Tests include a group to examine global ranges, bathymetry, single valued profiles and monotonically increasing depths for all known parameter types (e.g. temperature, salinity, oxygen, nitrates, etc.). Next follow a set of statistical tests including regional range, global profile envelops, and a test against the Levitus Climatology.  Other tests look for spikes, for gradients that are too pronounced, for density inversions (when temperature and salinity are present) and for temperature inversions (when only temperature is present).

Flags are set according to the severity of the test failure, based solely on the type of test. The profile is always plotted for examination by the technician.  Where both temperature and salinity are present, both are plotted, and accompanied by a plot of calculated density.  Flags are shown by graphical indicators.  The QC technician examines the plot and sets flags by selecting points and menu items using a mouse.  This interface provides a wide range of functionality, which allows the QC technician to list the station as a text file, to list flags and other specific information such as the climatology, to adjust scales and zoom, or to plot by arbitrary parameters (e.g. T/S Plot), and to show the cruise track, and location of the station in question.

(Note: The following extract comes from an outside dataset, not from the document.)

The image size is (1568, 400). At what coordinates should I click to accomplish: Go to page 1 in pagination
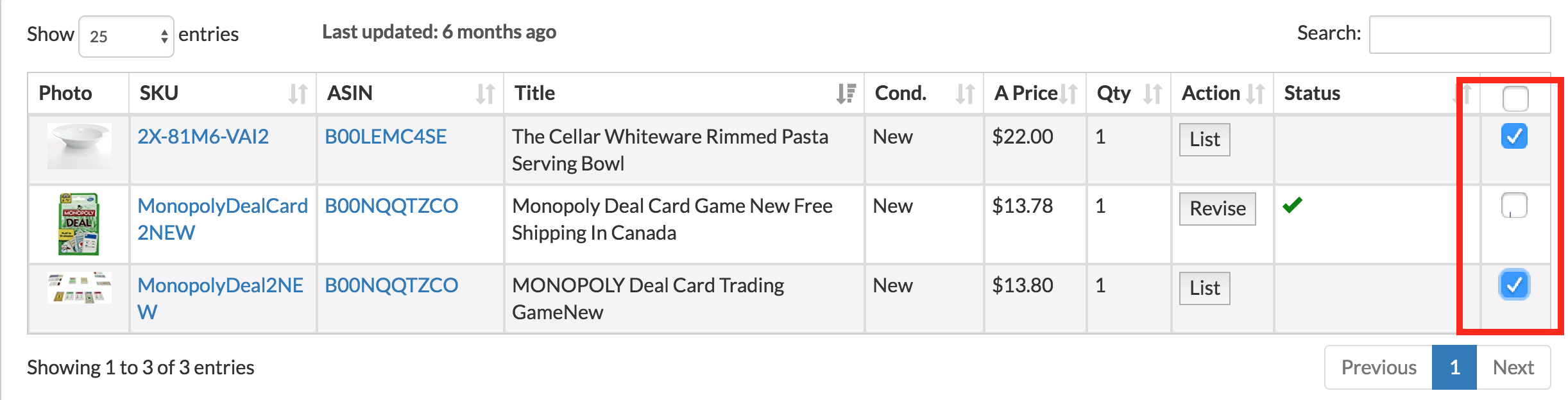pos(1454,367)
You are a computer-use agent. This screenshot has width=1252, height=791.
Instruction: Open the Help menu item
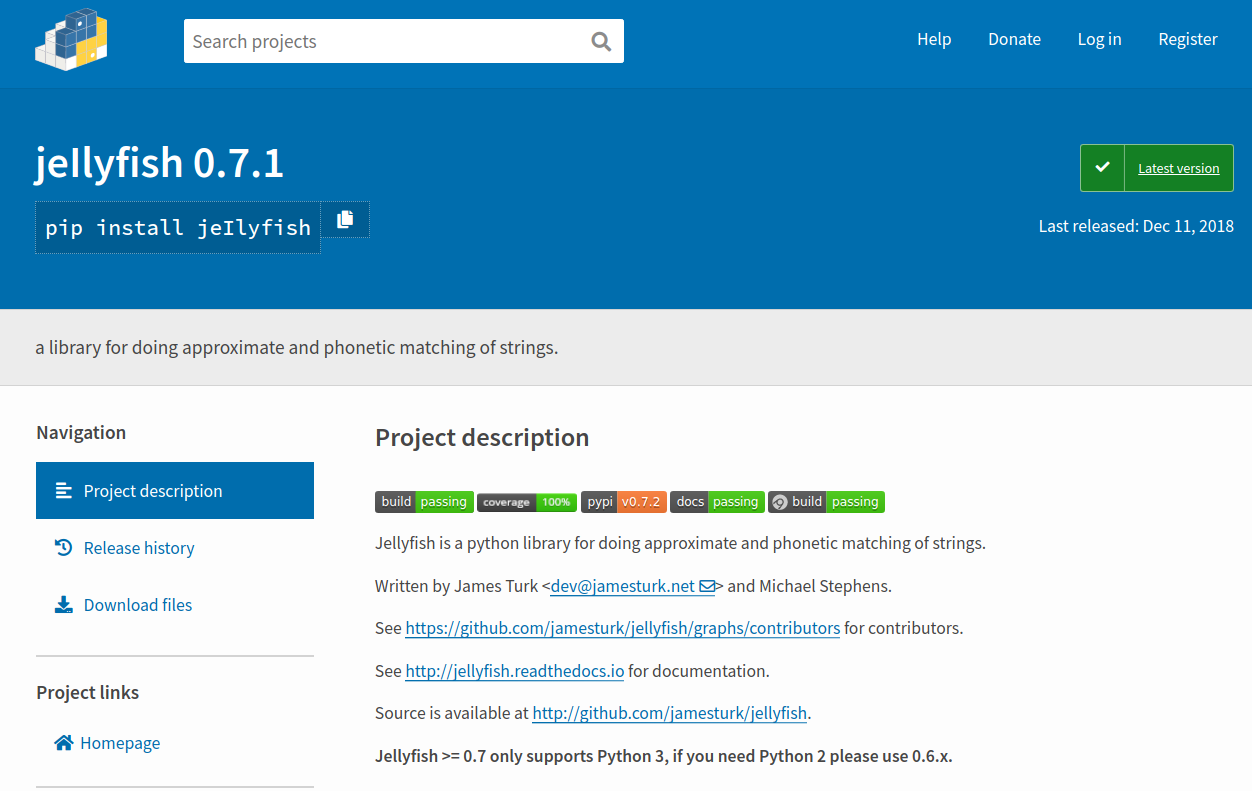point(934,39)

The QC Procedure for Duplicates Checking

Duplicates checking is necessary to identify data which are versions of the same observation.  Exact matches mean that one of the versions has no additional information, is redundant, and is usually deleted.  Two or more data records are often found to be the same observation, but differ in their method of analysis or reporting.  In this case both records are kept, and all but the best one is flagged as a duplicate.  For example, TESAC messages reported in real-time also arrive at ISDM in a much higher resolution form as delayed mode data, and bottle data used to calibrate a particular CTD profile, and the CTD profile itself.

Duplicate handling at ISDM is a mix of software rules and algorithms, and a presentation for review and editing by the QC technician.  The automatic step is carried out for a particular set of data by first determining the date/time range of the data.  All data from the archive in the same range is retrieved and combined with the input data.  The data are read through in date/time order, to select groups of stations which fall into a common time window and area (for MEDS this is 15 minutes of time and 5 km).  Each of these groups is ordered by preference according to data type (CTD, XBT, TESAC, BATHY...), and their originator or institute from which they were delivered.  Then, exact matches are removed, where the characteristics considered are the date/time, latitude/longitude, types and values of all profiles, and instrument type.

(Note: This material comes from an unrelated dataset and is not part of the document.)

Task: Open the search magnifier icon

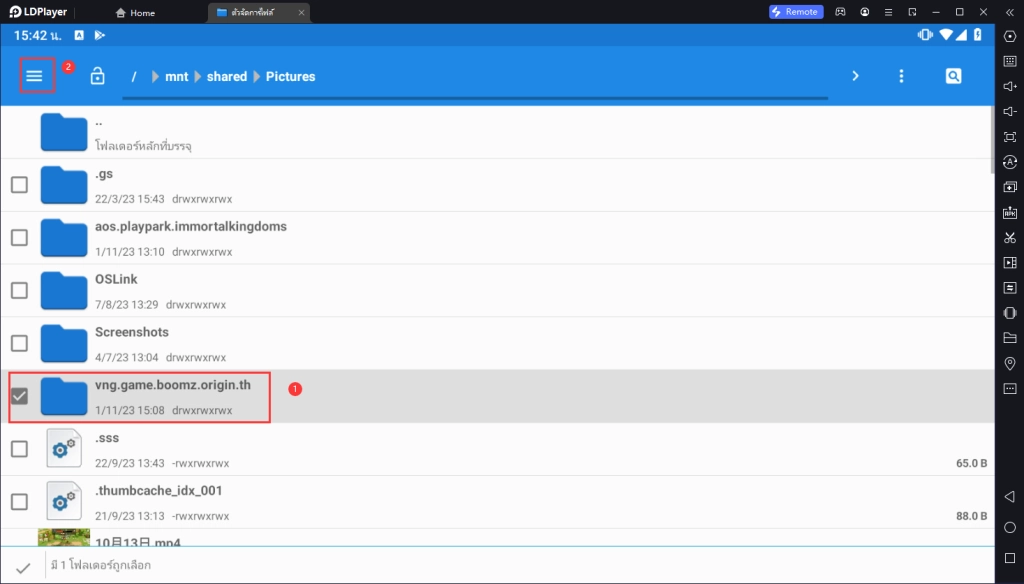Action: (953, 76)
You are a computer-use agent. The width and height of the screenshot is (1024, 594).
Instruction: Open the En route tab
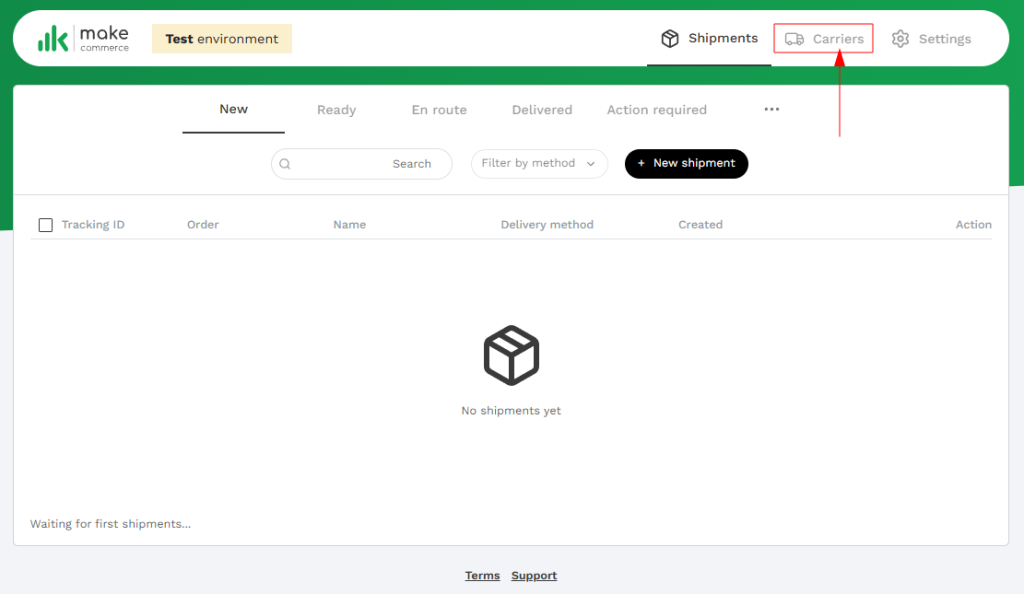point(439,110)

Where data are collected within the above defined space and time window but are not exact matches, the subsurface data is compared using an algorithm which selects from each station, a common profile type (e.g. temperature), without distinguishing the instrument type (CTD, XBT...), sets allowable tolerances for comparing the profiles, using the a table of accuracies for instrument type, compares the profiles, depth by depth, using linear interpolated values from the profile with the lower vertical resolution, to the exact depth value of the profile with the higher vertical resolution and returns a ratio of trials to failures for interpretation by the main program rules.  Where duplication is proven, the duplicate checker uses program rules to select the best of the exact or inexact duplicate profiles, based on criteria evaluated in the previous steps.

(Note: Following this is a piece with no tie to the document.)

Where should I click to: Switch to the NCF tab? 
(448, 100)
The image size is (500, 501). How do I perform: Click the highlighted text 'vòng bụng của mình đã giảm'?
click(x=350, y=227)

Sometimes the automatic check can not determine if stations and profiles are duplicates, or if they are, which profile is the most desirable one.  This often happens when data are very close in time and space, but actually different casts of the same instrument.  It also may occur when a data originator delivers a "correction" or updated version of an station after their own revised analysis.  These cases are isolated and reported (or displayed in the delayed mode system), for the QC technician to review and flag through an interactive session.